Gute Arbeit und eine Vision für die Region – Sozialdemokraten in der Region Aachen wollen eine gemeinsame Strategie für den Strukturwandel erarbeiten.

In Berlin hat die Kommission “Wachstum, Strukturwandel und Beschäftigung”, auch „Braunkohle-Kommission“ genannt, ihr Arbeit aufgenommen. Bis Oktober sollen konkrete Maßnahmen für zukunftssichere Arbeitsplätze in den vom Strukturwandel betroffenen Braunkohleregionen empfohlen, bis Dezember ein Kohleausstiegspfad erarbeitet werden. Eines ist daher allen Akteuren in der Region Aachen und im Rheinischen Revier klar: Die Zeit drängt! Aus diesem Grund luden die Sozialdemokraten vergangen Freitag in das Technologie-Zentrum in Jülich.  Mehrere Stunden debattierten kommunale Vertreter der Partei mit regionalen Experten und überregionalen Mandatsträgern.

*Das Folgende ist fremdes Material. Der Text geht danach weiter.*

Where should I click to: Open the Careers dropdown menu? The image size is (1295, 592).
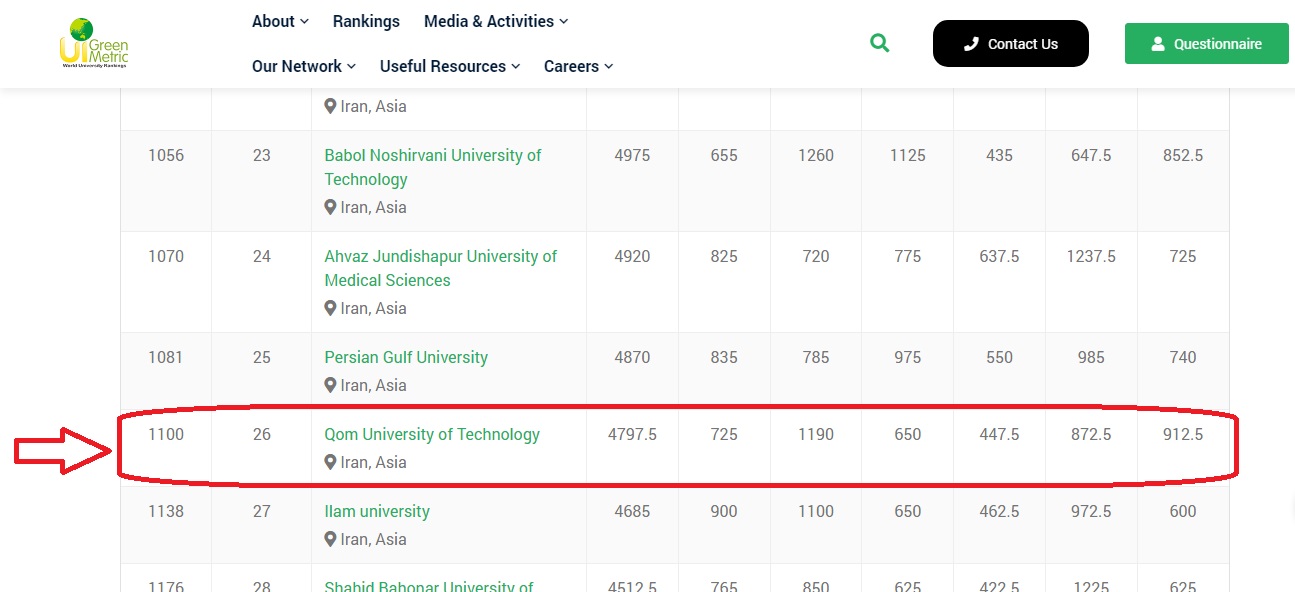pos(578,66)
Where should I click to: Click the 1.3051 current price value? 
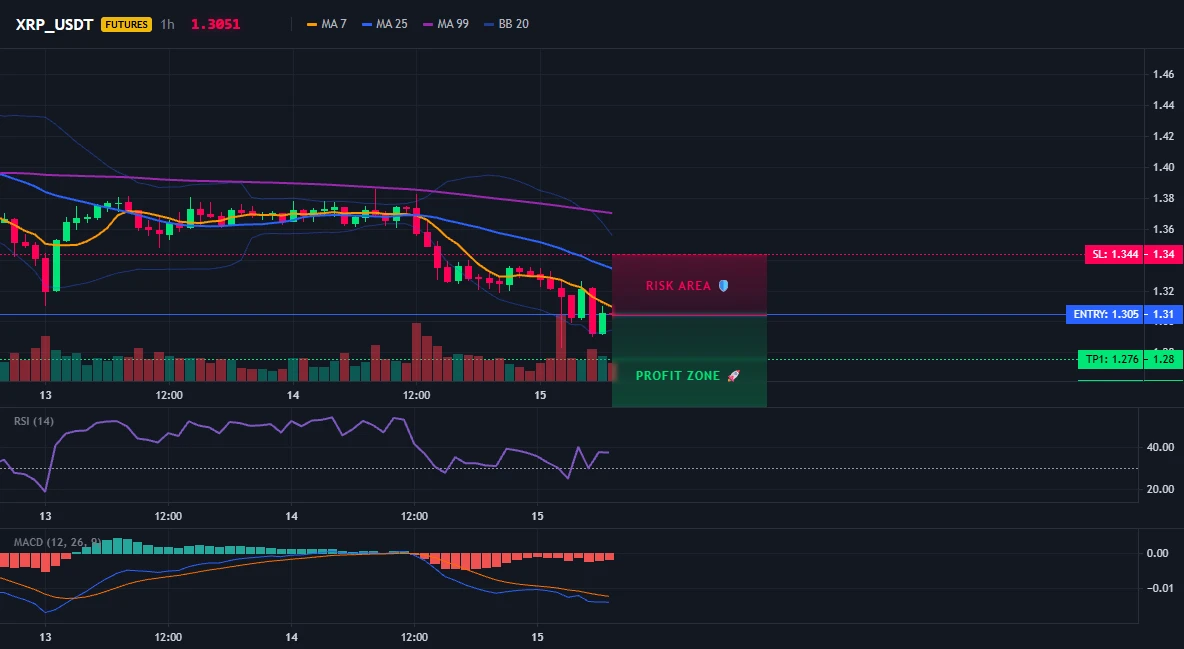(x=215, y=24)
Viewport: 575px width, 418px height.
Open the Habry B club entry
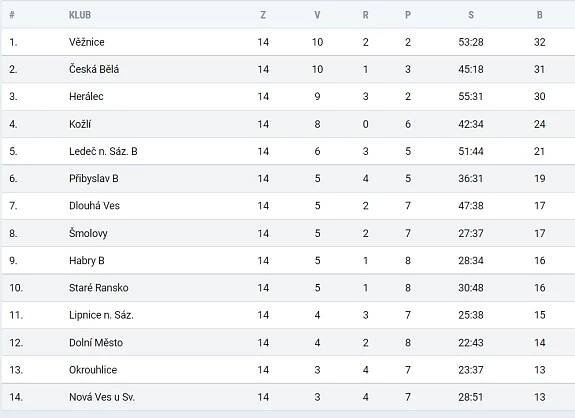coord(87,261)
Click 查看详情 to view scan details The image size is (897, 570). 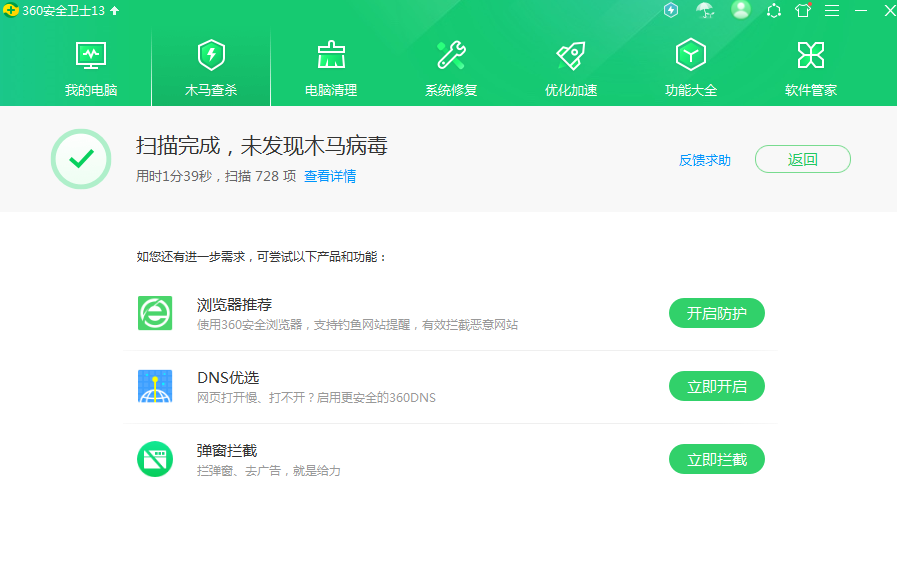pyautogui.click(x=330, y=176)
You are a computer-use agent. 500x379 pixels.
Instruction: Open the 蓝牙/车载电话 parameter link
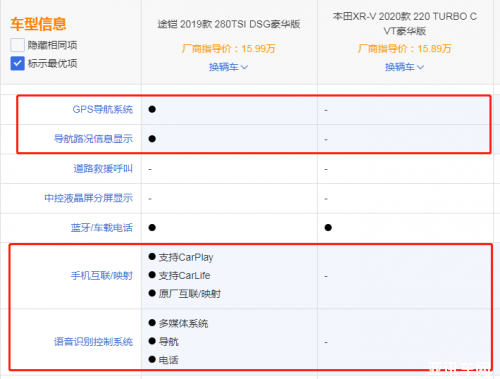102,228
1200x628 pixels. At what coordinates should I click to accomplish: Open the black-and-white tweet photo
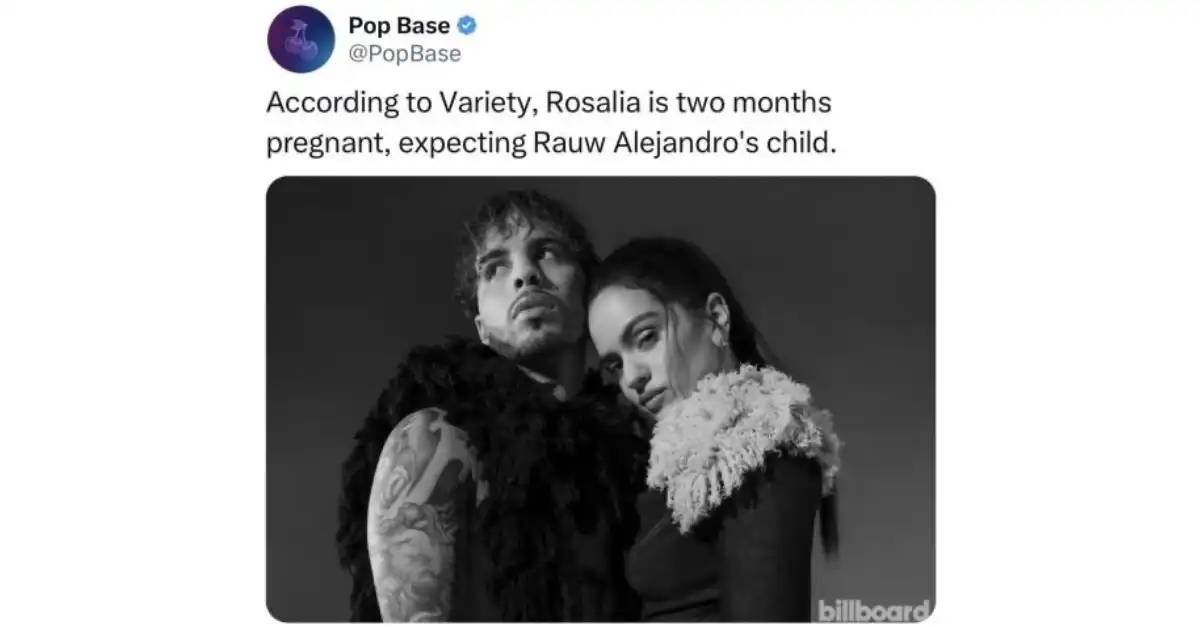[601, 399]
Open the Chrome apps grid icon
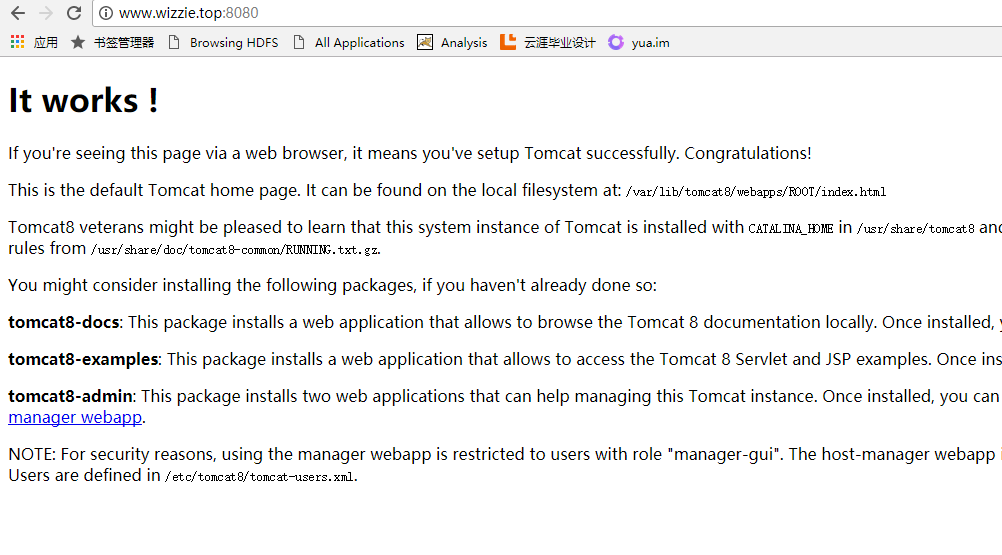This screenshot has height=555, width=1002. [17, 42]
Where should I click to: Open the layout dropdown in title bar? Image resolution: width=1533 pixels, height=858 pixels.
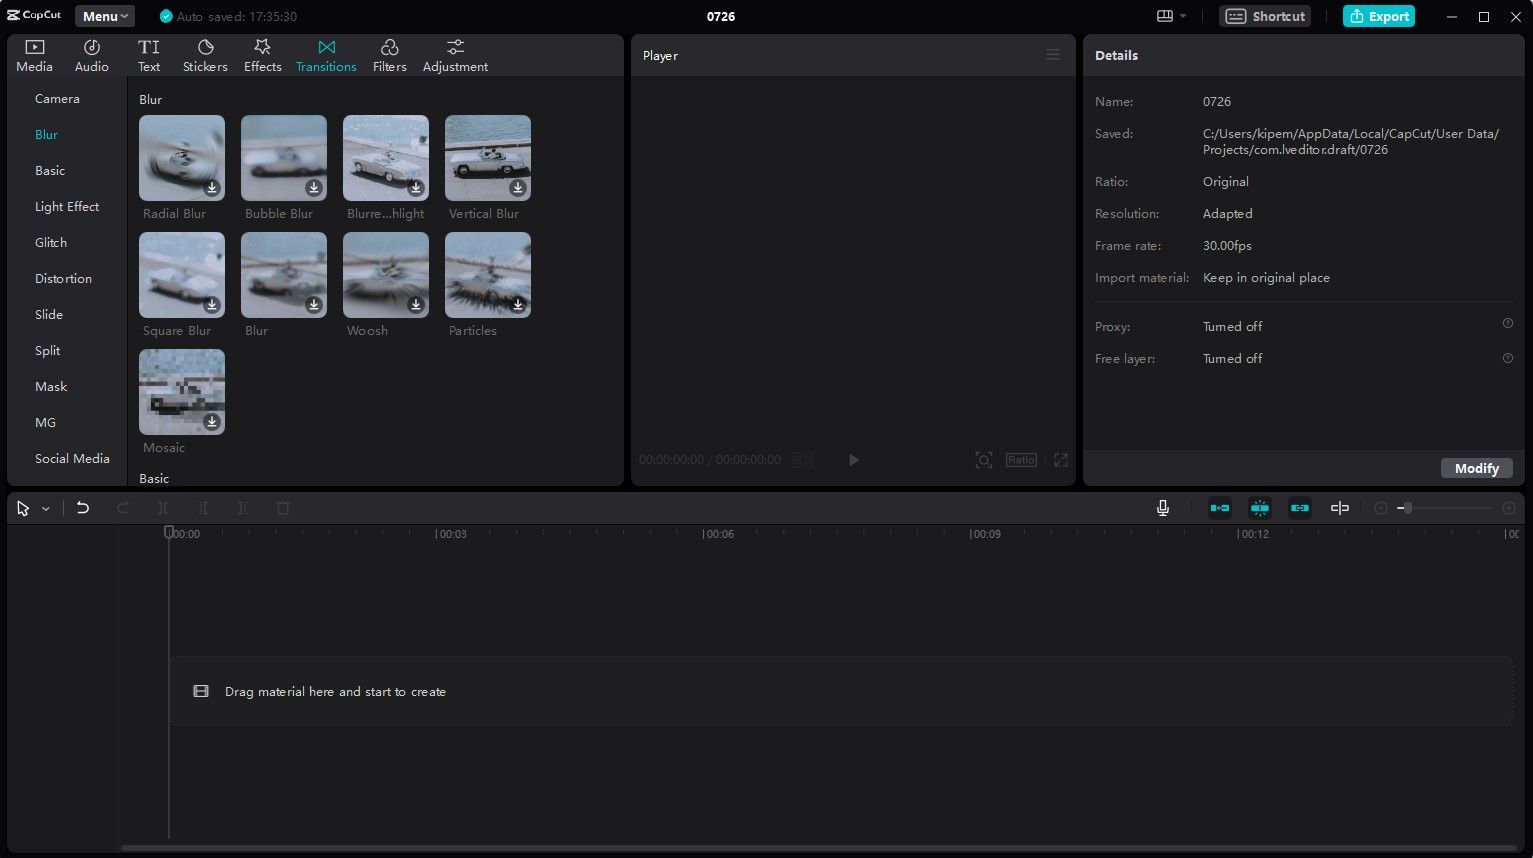1171,16
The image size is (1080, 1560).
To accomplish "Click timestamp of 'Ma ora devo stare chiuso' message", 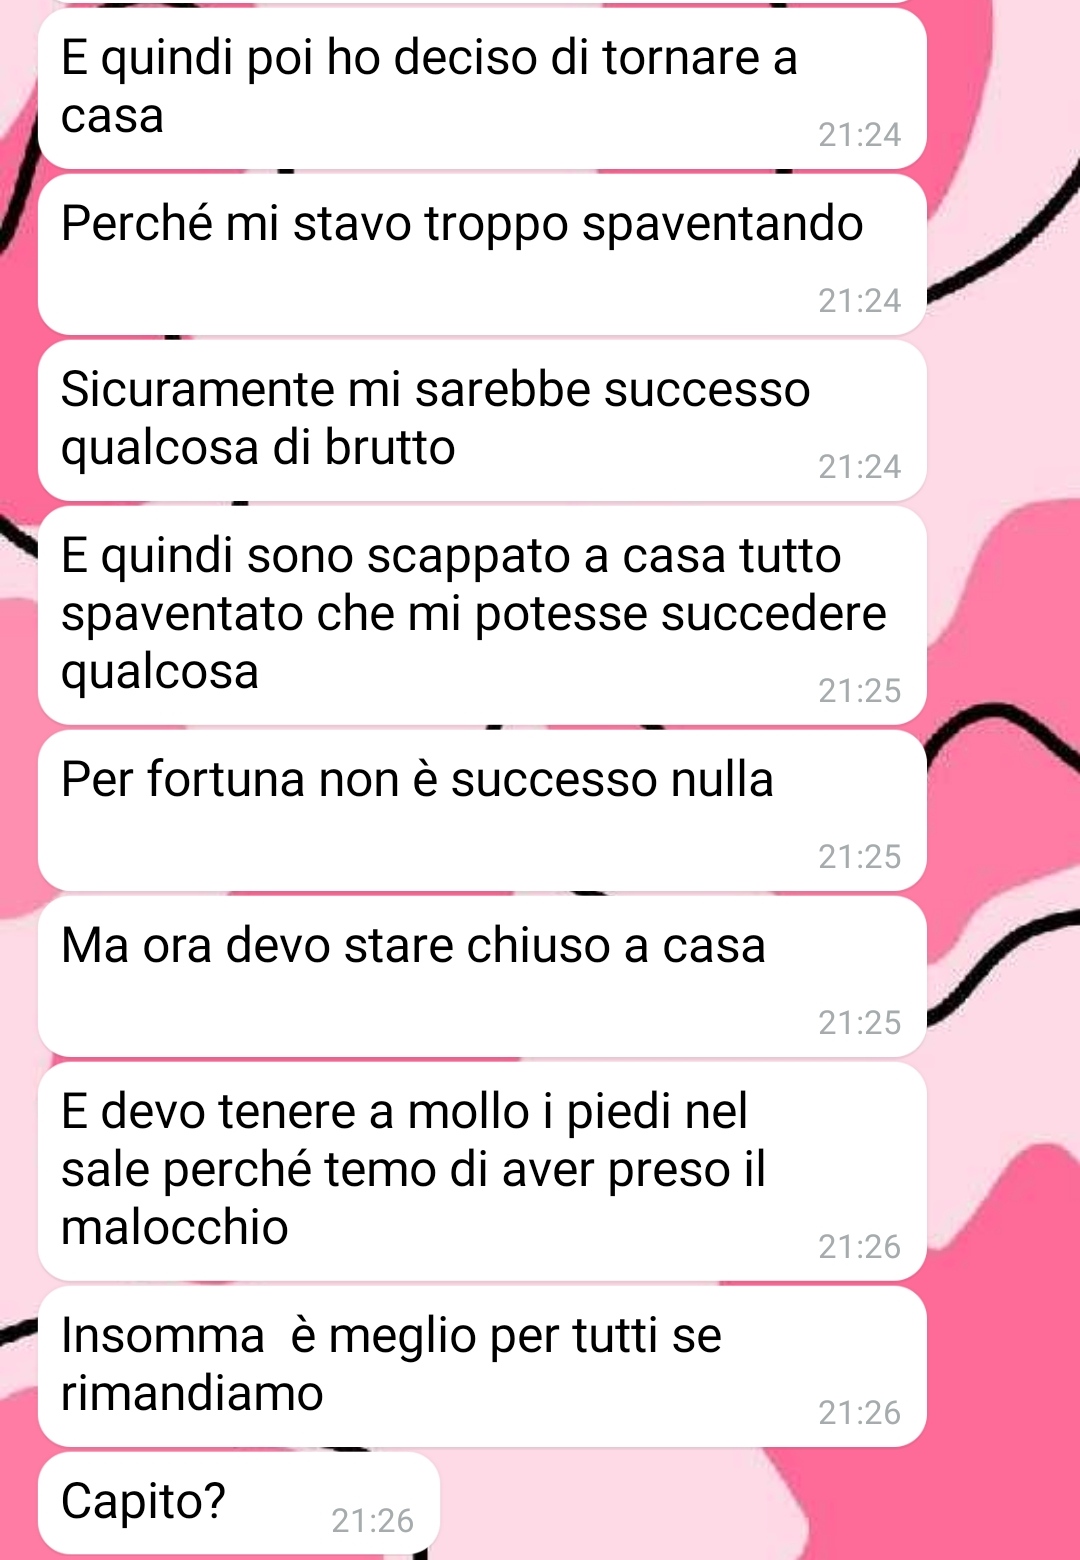I will pos(859,1023).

Der Dürener Bundestagsabgeordnete und Kreisvorsitzende Dietmar Nietan betonte gleich zu Beginn die Dringlichkeit des Treffens. „Wir müssen bis Oktober konkrete Vorschläge machen, wie wir den Strukturwandel bewältigen“, betonte Nietan, der auch für Bundes-SPD an vorderster Stelle in Berlin mitverhandelt.

Manfred Maresch, Bezirksleiter der IGBCE Bezirk Alsdorf und Martin Peters, erster Bevollmächtigter der IG-Metall Stolberg beurteilten die Situation aus Sicht der Arbeitnehmer der Braunkohle-Industrie. Ziel sei es Wohlstand und nachhaltige Wertschöpfung durch gute industrielle Arbeitsplätze zu schaffen. Auch die betriebliche Mitbestimmung dürfe in Zeiten des Umbruches nicht unter die Räder geraten, so die Vertreter der Gewerkschaften.

Thomas Hartmann, Fraktionsvorsitzender der SPD-Fraktion in der Zweckverbandsversammlung der Region Aachen befragt regionale Expertinnen und Experten nach ihrer Einschätzung. Mit Dr. Lothar Mahnke, Geschäftsführer der AGIT, Elke Breidenbach, Leiterin Wirtschafts- und Strukturentwicklung im Zweckverband Region Aachen und Frank Drewes, Geschäftsführer der SEG Jülich Stadtentwicklungsgesellschaft mbH & Co. KG wurde die Debatte durch vielfältigen Sachverstand bereichert. Einig war man sich in der Einschätzung, dass die Region große Potentiale habe. Sie sei Energieregion und habe durch die Hochschulen und Institute enorme Chancen für erfolgreiche und marktnahe Forschung.

Der Europaabgeordnete der Region, Arndt Kohn, debattierte mit der Bundestagsabgeordneten Claudia Moll aus Eschweiler und dem Aachener SPD-Fraktionsvorsitzenden Michael Servos die Bedeutung des Strukturwandels vor Ort in den Städten und Kommunen. Mit dem Kraftwerksstandort Weisweiler auf dem Gebiet der Stadt Eschweiler weiß Moll, gebürtig aus Eschweiler-Dürwiß, um die wachsende Unsicherheit der Angestellten. „Ich mache mir wirklich große Sorgen: Wenn die Tagebaue und damit auch die Kraftwerke vorzeitig schließen, gehen qualitative und tarifgebundene Arbeitsplätze verloren.“ Servos betonte erneut die Notwendigkeit einer regionalen Kommunikationsstrategie. Aufgabe der Politik sei es nun Ziele zu definieren und die Zusammenarbeit sowie größtmögliche Beteiligung sicher zu stellen. Nicht zu vergessen, so Kohn, sei dabei auch die Grenzlage. Die Nähe zu Belgien und Niederlanden und damit zu großen Seehäfen sei eine noch zu wenig genutzte Chance, so der Stolberger.

Auf der Basis des parteiübergreifend unterstützten Revier-Appells der Gewerkschaften Verdi und IGBCE plant die SPD nun einen regionalen Leitantrag für ihre Parteigremien, der die Vision einer smarten und fairen Region konkretisiert und zudem ein auf politische Beteiligung angelegtes Strukturentwicklungskonzept einfordert.